Thursday, November 24, 2011

France rejects (useless and immoral) Swiss tax deal

From Christian Chavagneux at Alternatives Économiques, who attended a press conference with Valérie Pécresse, France's budget minister:
"She has, finally, officially and firmly rejected any type of "Rubik" agreement with Swiss bankers which would let them preserve their clients' secrecy, in exchange for a withholding tax."
Well done France. As we have explained in our detailed report analysing the deals, the agreements that Switzerland has signed so far -- with the UK and with Germany -- won't raise even a small fraction of what has been promised. And we will continue to note this absolutely crucial point: we at TJN have directly contacted private tax advisers, the Swiss tax authorities, and the UK's HMRC, challenging them to explain where we have got our analysis wrong. Nobody, anywhere, either among those whom we have contacted, or elsewhere, has been able to show a single flaw in our analysis. We believe it is rock solid.

We're also pleased to see this:
"Gilles Carez (budget rapporteur) was also happy to see that the agreement between Switzerland and Germany is not certain to gain a parliamentary majority. We could add that some Länder (German states) have already implicitly said that they were thinking of continuing to buy CDs with data on tax evaders."
That's the way to do it! Go after the criminals, rather than sign cost agreements with them. The Americans have a similar idea. Why can the UK not take a similar route?

Switzerland, it seems, is getting nervous about its ridiculous deals. Here, from Bloomberg:
Germany must make the ratification of a tax agreement with Switzerland a “priority” as there is no alternative solution to a dispute over alleged tax evasion, the Swiss Bankers Association said.
So Swiss bankers, not content with helping wealthy Germans commit crimes, are now trying to tell the Germans to hurry up and sign a deal entrenching their secrecy. The sheer arrogance of it!

Why are they getting nervous? Well, partly because the Germans themselves don't like what they've signed. But partly because the European Union is now starting to bring its big guns to bear. And it is another sign of nervousness that the Swiss Finance Minister yesterday inexplicably cancelled a planned meeting with EU officials on the subject (see the NZZ reporting it here, in German, with a very rough and ready English translation here).

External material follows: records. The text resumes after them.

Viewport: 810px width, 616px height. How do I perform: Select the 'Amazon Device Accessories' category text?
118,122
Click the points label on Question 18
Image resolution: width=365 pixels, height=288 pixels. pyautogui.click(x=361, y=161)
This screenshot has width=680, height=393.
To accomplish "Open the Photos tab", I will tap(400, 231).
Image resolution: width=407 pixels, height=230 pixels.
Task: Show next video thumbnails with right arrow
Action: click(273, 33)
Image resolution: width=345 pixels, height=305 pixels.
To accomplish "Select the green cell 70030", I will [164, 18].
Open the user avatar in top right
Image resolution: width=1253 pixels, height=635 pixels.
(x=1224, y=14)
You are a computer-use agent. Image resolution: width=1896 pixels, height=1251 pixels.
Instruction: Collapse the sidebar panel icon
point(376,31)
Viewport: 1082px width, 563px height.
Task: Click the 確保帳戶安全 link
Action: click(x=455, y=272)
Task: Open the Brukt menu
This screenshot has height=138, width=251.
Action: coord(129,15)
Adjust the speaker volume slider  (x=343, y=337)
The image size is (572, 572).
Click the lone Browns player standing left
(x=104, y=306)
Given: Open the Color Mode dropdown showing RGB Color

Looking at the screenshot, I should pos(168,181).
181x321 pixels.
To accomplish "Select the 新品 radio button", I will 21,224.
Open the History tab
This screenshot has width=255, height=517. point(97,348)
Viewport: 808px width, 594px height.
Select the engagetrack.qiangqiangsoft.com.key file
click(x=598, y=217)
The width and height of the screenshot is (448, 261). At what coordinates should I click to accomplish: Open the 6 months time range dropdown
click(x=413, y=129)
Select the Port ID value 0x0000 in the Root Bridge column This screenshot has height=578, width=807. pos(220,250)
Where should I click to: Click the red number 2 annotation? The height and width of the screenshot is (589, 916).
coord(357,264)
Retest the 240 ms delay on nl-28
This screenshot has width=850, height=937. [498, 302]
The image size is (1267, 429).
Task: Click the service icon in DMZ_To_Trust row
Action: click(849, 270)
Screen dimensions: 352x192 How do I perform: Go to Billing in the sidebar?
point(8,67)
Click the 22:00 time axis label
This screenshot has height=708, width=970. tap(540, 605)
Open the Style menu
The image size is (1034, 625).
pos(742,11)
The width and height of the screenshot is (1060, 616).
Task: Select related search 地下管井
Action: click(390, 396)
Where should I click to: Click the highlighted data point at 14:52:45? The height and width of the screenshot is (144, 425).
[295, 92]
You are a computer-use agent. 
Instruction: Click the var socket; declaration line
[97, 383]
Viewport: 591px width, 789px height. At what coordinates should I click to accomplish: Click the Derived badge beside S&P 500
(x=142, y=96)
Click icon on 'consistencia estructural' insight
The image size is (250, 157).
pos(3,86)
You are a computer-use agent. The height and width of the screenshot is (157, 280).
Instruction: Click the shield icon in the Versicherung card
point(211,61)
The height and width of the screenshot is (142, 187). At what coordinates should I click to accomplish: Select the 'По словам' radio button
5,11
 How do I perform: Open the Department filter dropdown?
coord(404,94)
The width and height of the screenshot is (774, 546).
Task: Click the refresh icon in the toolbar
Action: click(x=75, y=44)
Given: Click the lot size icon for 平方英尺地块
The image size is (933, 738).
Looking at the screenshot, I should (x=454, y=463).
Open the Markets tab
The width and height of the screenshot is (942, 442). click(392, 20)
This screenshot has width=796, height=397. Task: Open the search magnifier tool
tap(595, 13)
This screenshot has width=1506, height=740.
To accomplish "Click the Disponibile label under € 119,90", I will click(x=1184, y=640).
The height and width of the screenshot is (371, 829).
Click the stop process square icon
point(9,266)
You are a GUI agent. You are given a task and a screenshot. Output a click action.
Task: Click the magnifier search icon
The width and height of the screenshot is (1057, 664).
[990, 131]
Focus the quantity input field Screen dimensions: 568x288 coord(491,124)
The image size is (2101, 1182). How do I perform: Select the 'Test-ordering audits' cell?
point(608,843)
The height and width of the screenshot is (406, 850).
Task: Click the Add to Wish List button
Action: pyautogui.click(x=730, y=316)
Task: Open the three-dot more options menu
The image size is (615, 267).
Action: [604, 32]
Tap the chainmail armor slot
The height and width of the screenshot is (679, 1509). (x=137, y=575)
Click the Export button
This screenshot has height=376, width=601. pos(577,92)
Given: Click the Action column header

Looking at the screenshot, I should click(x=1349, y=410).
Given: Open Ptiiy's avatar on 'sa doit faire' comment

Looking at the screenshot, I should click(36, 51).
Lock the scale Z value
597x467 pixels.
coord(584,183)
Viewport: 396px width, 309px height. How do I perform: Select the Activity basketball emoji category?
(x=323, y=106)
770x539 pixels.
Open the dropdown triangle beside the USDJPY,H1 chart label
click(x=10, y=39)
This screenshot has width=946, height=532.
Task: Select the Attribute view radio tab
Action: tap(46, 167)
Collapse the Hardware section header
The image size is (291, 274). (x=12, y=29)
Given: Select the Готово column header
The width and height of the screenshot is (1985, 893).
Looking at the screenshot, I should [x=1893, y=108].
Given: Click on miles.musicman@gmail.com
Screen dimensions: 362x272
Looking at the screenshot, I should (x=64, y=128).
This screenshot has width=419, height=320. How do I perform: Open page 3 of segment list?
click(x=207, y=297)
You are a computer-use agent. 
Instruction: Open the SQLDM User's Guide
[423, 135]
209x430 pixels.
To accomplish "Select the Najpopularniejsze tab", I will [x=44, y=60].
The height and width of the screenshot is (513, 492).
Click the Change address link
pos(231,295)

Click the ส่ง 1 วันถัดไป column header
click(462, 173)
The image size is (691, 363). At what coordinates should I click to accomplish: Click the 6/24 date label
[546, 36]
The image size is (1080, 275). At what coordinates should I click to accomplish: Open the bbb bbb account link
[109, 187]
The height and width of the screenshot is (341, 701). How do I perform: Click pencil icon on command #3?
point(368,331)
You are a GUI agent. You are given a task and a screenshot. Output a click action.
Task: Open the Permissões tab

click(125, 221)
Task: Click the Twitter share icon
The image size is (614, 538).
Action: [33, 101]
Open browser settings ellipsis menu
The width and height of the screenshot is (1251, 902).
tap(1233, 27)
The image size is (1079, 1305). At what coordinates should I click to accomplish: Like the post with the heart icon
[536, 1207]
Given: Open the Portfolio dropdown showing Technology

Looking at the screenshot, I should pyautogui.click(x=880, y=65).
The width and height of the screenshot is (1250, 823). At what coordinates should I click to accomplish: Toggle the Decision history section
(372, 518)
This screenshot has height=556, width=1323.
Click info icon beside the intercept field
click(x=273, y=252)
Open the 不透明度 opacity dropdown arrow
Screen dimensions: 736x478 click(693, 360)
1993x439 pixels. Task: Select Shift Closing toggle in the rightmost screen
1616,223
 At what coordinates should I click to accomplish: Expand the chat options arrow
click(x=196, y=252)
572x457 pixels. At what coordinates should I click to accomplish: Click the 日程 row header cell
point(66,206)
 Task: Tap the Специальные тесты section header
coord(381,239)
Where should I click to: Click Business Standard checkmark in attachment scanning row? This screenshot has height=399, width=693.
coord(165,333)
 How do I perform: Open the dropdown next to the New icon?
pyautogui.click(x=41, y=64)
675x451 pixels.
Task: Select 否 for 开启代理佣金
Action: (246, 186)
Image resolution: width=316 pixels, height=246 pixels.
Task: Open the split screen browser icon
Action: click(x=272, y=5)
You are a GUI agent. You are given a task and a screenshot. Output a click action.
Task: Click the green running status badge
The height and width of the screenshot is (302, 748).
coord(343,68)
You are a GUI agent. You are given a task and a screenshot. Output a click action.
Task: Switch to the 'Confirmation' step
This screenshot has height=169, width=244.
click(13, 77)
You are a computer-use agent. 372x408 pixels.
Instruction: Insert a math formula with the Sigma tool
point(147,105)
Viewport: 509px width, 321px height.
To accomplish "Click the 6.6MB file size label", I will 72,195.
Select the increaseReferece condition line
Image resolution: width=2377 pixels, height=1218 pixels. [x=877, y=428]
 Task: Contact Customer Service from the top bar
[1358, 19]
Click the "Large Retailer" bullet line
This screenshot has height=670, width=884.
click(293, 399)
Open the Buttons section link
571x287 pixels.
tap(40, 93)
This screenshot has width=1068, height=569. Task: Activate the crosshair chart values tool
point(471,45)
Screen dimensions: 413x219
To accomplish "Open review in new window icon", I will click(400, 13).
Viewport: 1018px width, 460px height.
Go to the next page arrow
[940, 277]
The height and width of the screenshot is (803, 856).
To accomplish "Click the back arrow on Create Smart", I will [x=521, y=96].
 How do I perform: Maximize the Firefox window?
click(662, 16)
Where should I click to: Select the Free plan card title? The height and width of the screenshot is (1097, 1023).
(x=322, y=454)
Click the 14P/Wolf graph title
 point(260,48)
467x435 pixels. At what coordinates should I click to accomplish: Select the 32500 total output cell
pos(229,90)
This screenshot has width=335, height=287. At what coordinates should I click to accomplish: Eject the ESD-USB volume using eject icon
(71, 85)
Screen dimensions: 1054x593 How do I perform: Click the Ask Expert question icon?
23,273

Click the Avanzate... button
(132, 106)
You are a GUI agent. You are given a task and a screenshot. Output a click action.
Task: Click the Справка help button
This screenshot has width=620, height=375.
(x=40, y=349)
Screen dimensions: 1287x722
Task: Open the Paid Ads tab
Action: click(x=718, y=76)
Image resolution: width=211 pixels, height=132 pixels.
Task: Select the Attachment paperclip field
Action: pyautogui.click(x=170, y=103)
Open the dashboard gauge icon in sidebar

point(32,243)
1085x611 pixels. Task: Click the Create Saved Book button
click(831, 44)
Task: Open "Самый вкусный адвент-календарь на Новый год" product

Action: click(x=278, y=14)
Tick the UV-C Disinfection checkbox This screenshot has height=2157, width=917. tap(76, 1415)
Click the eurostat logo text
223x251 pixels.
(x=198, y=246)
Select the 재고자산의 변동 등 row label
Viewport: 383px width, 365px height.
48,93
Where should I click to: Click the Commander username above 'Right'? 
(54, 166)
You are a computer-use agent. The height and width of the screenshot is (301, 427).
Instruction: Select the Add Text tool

Let us now turn to another idiotic comment from the Swiss side. Again, in an older Bloomberg story reporting on TJN's analysis of the deal:
The Swiss Bankers’ Association, an industry body that held talks with authorities during drafting of the treaty, disagrees. “There is no legal way for a British person to remain entitled to his or her assets in Switzerland in any way while at the same time evading identification,” Sindy Schmiegel Werner, head of U.K. communications at the SBA, told Bloomberg News by e-mail.“There is no possibility to sidestep the scope of application of the existing tax agreement.”
Here, in essence, is what Sindy Schmiegel Werner is saying. "If you do get caught in the net, then you will not be able to escape." Well, that is a tautology. What Sindy Schmiegel Werner is not saying, of course, is that the trick is not to get caught in the net in the first place. That is the whole game! And the way to avoid that is to make sure that you are, legally speaking, 'not entitled to those assets.' You do that by, for instance, using slippery structures such as discretionary trusts, foundations, or insurance wrappers - where you still have full or partial control over the assets, but you are no longer, at least legally speaking, technically 'entitled' to those assets (in any way). So you can escape the Rubik deal, but still remain full or partial control. For more details on this see Sections 3.1, 3.2 and 3.3 of our report. For general background on trusts, see here.

If we didn't know the Swiss Bankers' Association better, we would call that an idiotic statement by Sindy Schmiegel Werner. But it is not idiotic - because they know exactly, precisely, what they are saying. This statement is a smokescreen designed to bamboozle the casual non-expert. They have not said that our report is wrong, not at all. They have merely used weasel words to try and avoid answering our challenge to them.

As we have already noted several times, the Swiss "Rubik" deals are morally wrong.

But worst of all, they are useless. That dog don't hunt.